Every business wants to make a profit. While you may be tempted to only look at net profits (the money you have left after deducting all your expenses), and ignore the gross profits, gross profits are equally important. Learning how to calculate your gross profits can give you valuable insight into your company’s financial performance.
This guide will cover:
- Gross profits versus net profit in business
- Difference between gross profits and net income
- How to calculate gross profits
- Gross profit margin
- How to calculate gross profit margin
Gross profit versus net profit in business
What is the difference between net and gross profit? It’s actually quite simple.
Gross profits are the money you make after deducting the costs that come from making and selling your products or providing your services – your Cost of Sales.
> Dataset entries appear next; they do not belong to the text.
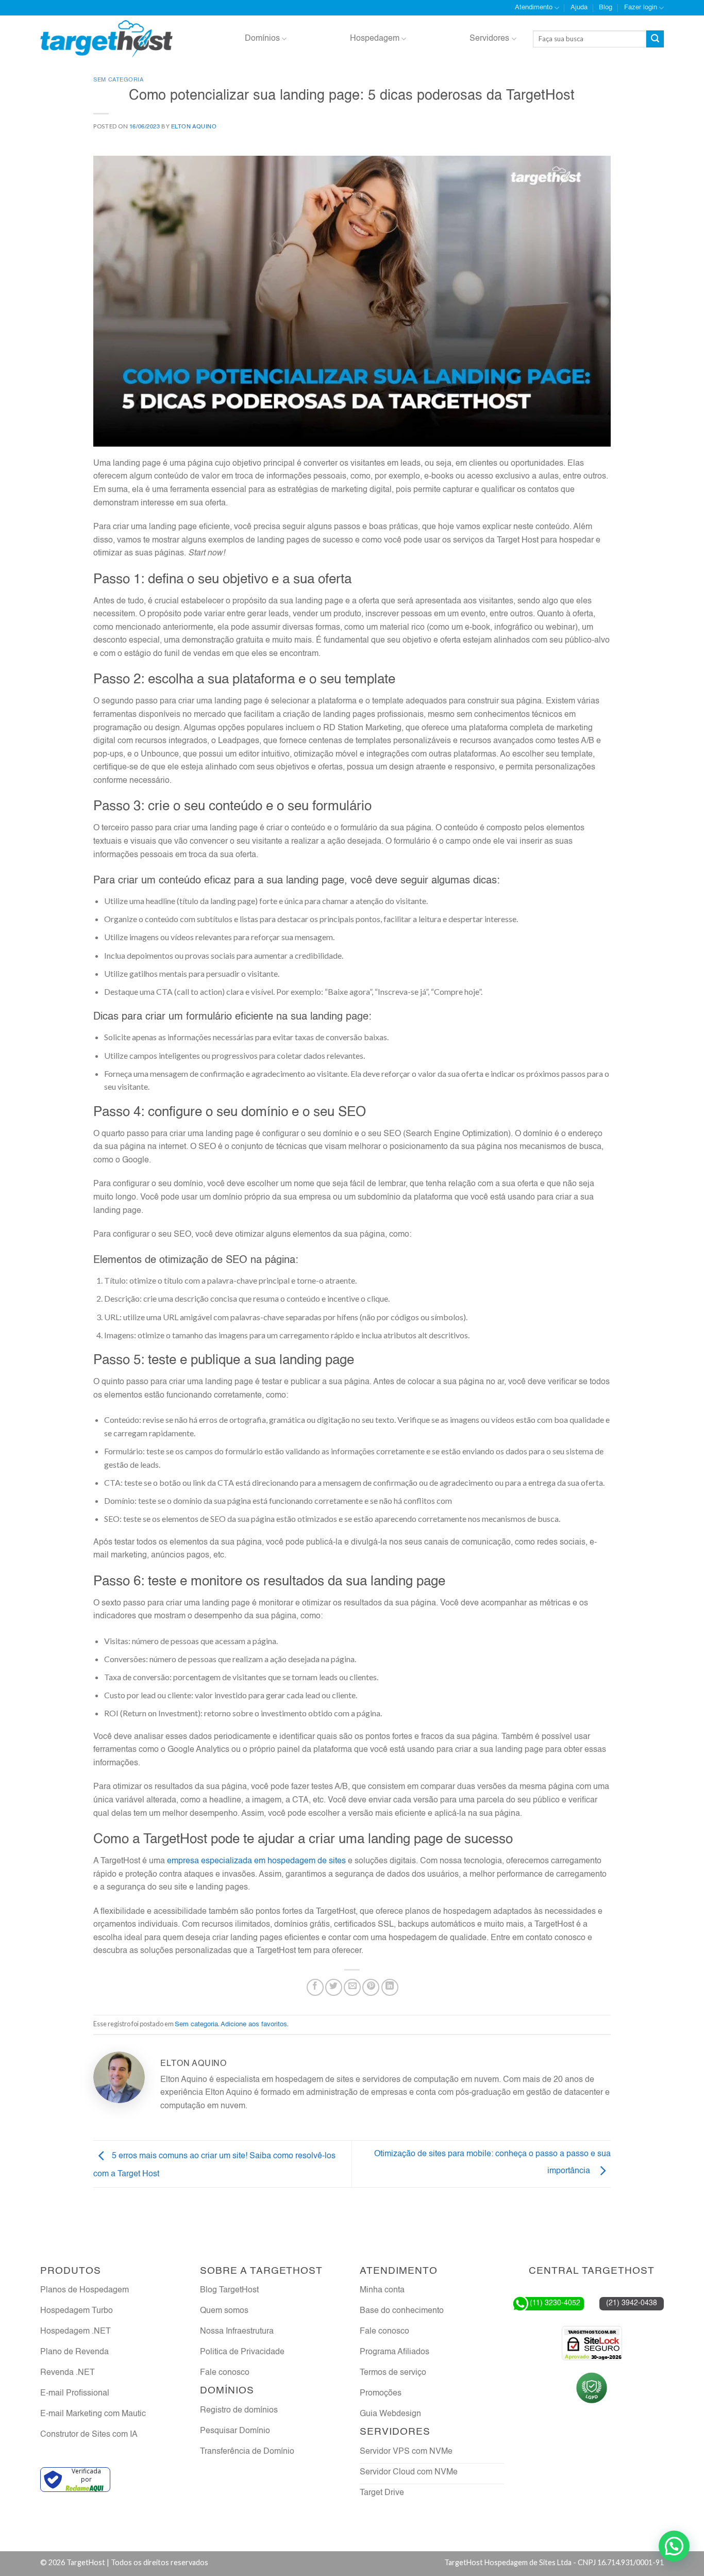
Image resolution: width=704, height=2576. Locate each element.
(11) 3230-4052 (555, 2303)
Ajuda (579, 7)
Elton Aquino (194, 127)
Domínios (262, 39)
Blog (605, 7)
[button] (674, 2546)
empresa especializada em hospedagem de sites (256, 1861)
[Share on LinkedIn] (389, 1987)
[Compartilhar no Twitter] (333, 1987)
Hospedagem (374, 39)
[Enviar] (655, 39)
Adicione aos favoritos (254, 2024)
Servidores (489, 39)
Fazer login (640, 7)
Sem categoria (118, 80)
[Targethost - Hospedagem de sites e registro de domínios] (106, 38)
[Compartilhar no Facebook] (315, 1987)
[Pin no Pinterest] (370, 1987)
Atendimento (533, 7)
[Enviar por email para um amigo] (352, 1987)
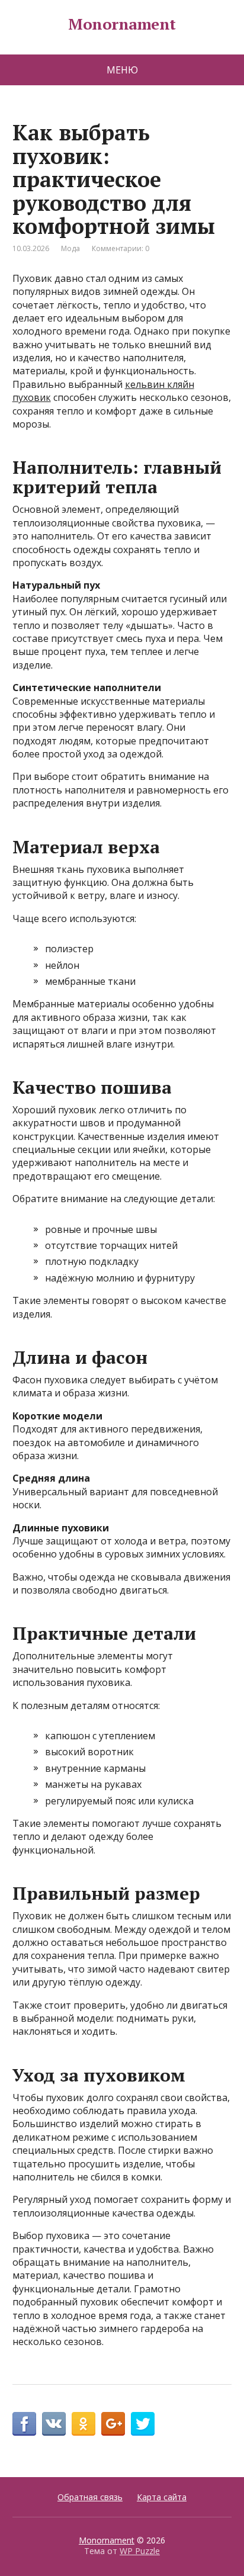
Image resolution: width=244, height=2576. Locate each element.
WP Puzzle (140, 2550)
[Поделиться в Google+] (113, 2424)
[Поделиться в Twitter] (143, 2424)
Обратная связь (90, 2497)
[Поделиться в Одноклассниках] (83, 2424)
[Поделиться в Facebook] (24, 2424)
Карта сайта (162, 2497)
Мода (70, 248)
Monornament (121, 24)
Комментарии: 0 (120, 248)
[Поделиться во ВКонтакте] (54, 2424)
Your gross profits should show up on your business’ income statement and may also be referred to as sales profit or gross income. You calculate your gross profit by subtracting your Cost of Sales amount from your revenue. We’ll explain these terms in more detail and show you how to calculate gross profit later in this article.
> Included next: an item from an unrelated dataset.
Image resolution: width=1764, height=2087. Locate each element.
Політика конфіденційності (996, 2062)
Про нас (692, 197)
Net profit, on the other hand, is the money you make after subtracting all your operating, interest and tax expenses as well as your Cost of Sales. So knowing your gross profit can help you calculate your net profit. If the number for your net profit is negative (below zero), it’s called a net loss.
Net profit is also referred to as net income or “the bottom line”. Read this guide to find out more about the difference between gross and net profit.
How to calculate gross profit
Calculating your company’s gross profit is relatively simple. The gross profit formula is as follows:
Gross Profit = Revenue – Cost of Sales
Simple, right? Let’s take a closer look at the different parts that make up this formula:
Revenue refers to the amount of money you make from selling your products or services during a specific time period (usually a month, quarter or year) before making any deductions.
Cost of Sales
Cost of Sales refers to the direct costs associated with producing a product. They include:
- Depreciation: this refers to how items lose value over time.
- Facility overheads: costs from running the facility where you make your products, such as bills and rent.
- Labour: if you have employees or outsource manufacturing to someone else.
- Materials: raw materials you need to make your products.
- Storage: costs from storing your products to keep them fresh, such as a fridge or storage facility.
It’s important to note that Cost of Sales does not include administrative or marketing charges since they’re not directly linked to making your products.
To fully grasp how gross profits work, you have to understand the difference between variable and fixed expenses.
These costs are consistent and don’t change based on production. Examples of fixed expenses include:
- Property taxes
On the flip side, variable expenses can change based on how much you produce. These variable costs could be:
- Materials used
- Shipping costs
- Labour costs
Both fixed and variable expenses play a huge role in your company’s gross profit. The more you can keep your fixed costs down and lower your variable costs, the more gross profit you can expect.
You can also claim some of these costs as business expenses, which we explain more about in this downloadable guide.
How this formula works in practice
Let’s say you own a small business that sells organic soaps. If you sell each soap at £10 and sell 50 in one month, you’ll have made £500.
£10 per organic soap x 50 soaps sold = £500 in sales
However, you also need to pay for supplies and other things you need to make the soaps. In this case, costs directly linked to making a sale would be the raw materials you need to make the soaps, plus packaging to put them in.
Let’s say you spend an average of £5 to make each soap. In that case, the total Cost of Sales for the 50 soaps would be £250.
£5 cost per soap x 50 organic soaps to sell = £250 in Cost of Sales
Now take your total revenue and subtract your Cost of Sales, as shown below:
£500 in organic soap sales – £250 paid to make the soaps = £250 gross profit
As we’ve explained, gross profit is the money you have available after paying for the goods or services that allow you to make the sales in the first place. You’ll most likely use this amount to buy more supplies to make more organic products, advertise your business and maybe pay yourself some of it as dividends.
Gross profit margin
You might think that gross profits and gross profit margins are the same, but these metrics measure different things. While gross profits show you the amount of money you have after deducting your Cost of Sales, your gross profit margin shows how much your revenue exceeds your Cost of Sales in percentage terms.
Gross profit margin demonstrates how well your company generates revenue from the costs involved in producing the goods and services. The higher the margin, the more money your business makes for each £1 it receives.
How to calculate gross profit margin
Below is how you calculate your gross profit margin:
Gross profit margin = Gross profit (Revenue – Cost of Sales) ÷ Revenue
It’s important to keep track of both gross profits and gross profit margin. Since your profit can rise while your margins fall, it can be misleading to only focus on one and leave out the other.